• _EXERCISES TO COMPLETE_:
A) In the passage about Fred W. McDarrah below, which publication employed him as a staff photographer?
B) According to the passage about Fred W. McDarrah below, what did he document in The Artist's World in Pictures? List every item it names.
C) Write the next part of the passage about Fred W. McDarrah below, picking up after its final sentence.

• _PROVIDED PASSAGE_:
• • • • • • •

Frederick William McDarrah (November 5, 1926 – November 6, 2007) was an American staff photographer for The Village Voice and an author. He is best known for documenting the cultural phenomenon known as the Beat Generation from its inception in the 1950s. In his book The Artist's World in Pictures, co-authored with Thomas B. Hess, McDarrah documented the New York art world, the New York School and the world of Abstract expressionism in New York City during the late 1950s.

Biography
Born in Brooklyn of Catholic and Protestant descent, he said his father "did nothing, never worked, a manic depressive who used to sit by the window and just stare out. We used to live on Home Relief. My brother David and I went begging for food."

• • • • • • •

• _SUPPLIED INFORMATION_:
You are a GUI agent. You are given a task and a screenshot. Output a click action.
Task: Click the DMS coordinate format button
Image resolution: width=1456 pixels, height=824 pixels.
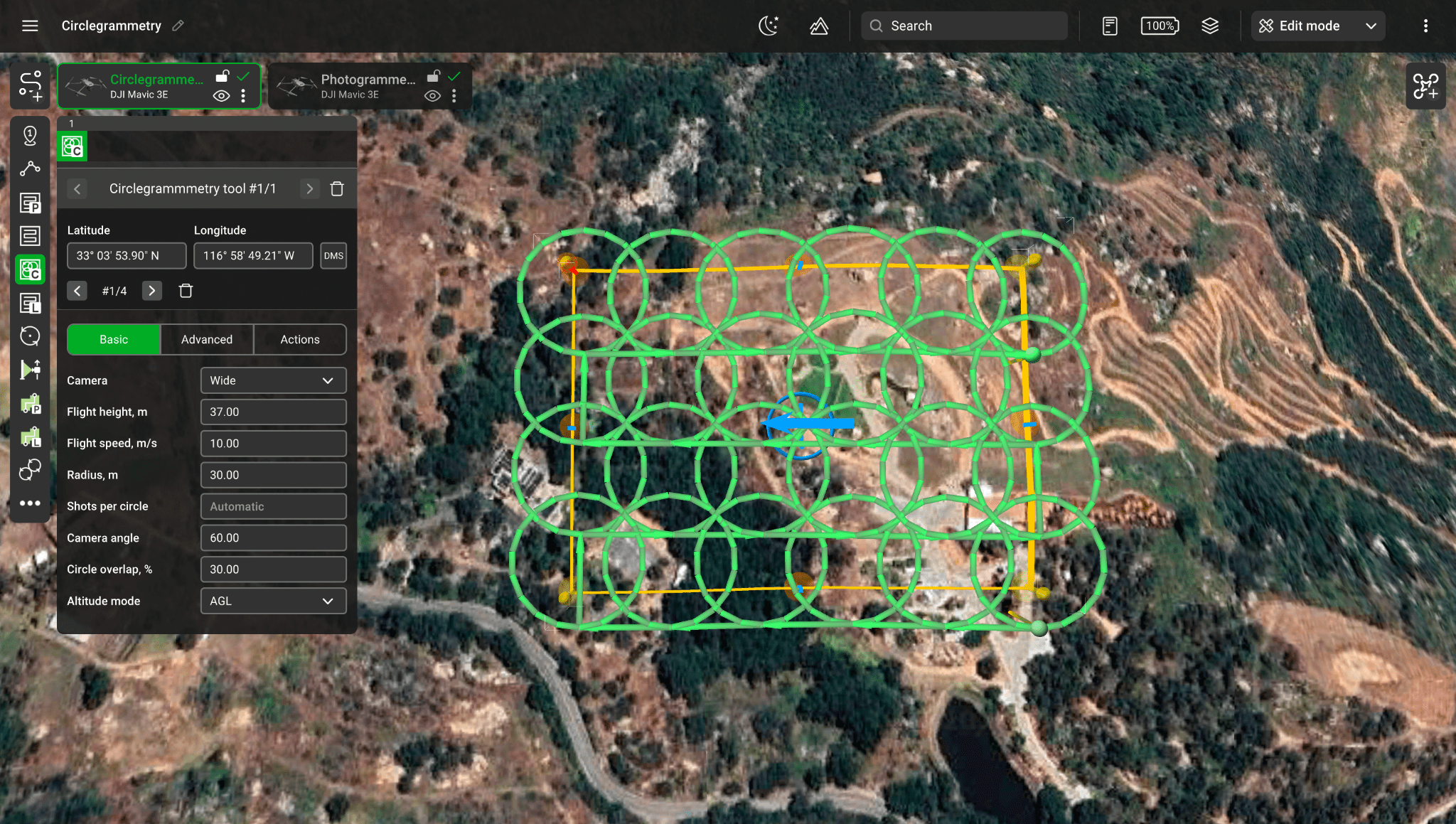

• • • • • • •

• _ANSWERS GIVEN_:
A) The Village Voice

B)
- The New York art world
- The New York School
- The world of Abstract expressionism in New York City during the late 1950s

C)
He bought his first camera at the 1939 World's Fair for 39 cents, but he did not start taking photographs as a vocation until he was a paratrooper in occupied Japan following World War II.

He was one of the first to photograph Bob Dylan.
He photographed people at the time of the Stonewall riots; those pictures were among those gathered in the book Gay Pride (1994), one of over a dozen books including his photographs.

Exhibitions
2015. "Fred W. McDarrah: The Artists's World". Solo at Steven Kasher Gallery. New York City
2018. "Fred W. McDarrah: New York Scenes." Solo at Steven Kasher Gallery.

Family
In 1960, he married Gloria Schoffel. They had two sons, Timothy and Patrick.

Death
He died in his sleep at his home in Greenwich Village a few hours after his 81st birthday.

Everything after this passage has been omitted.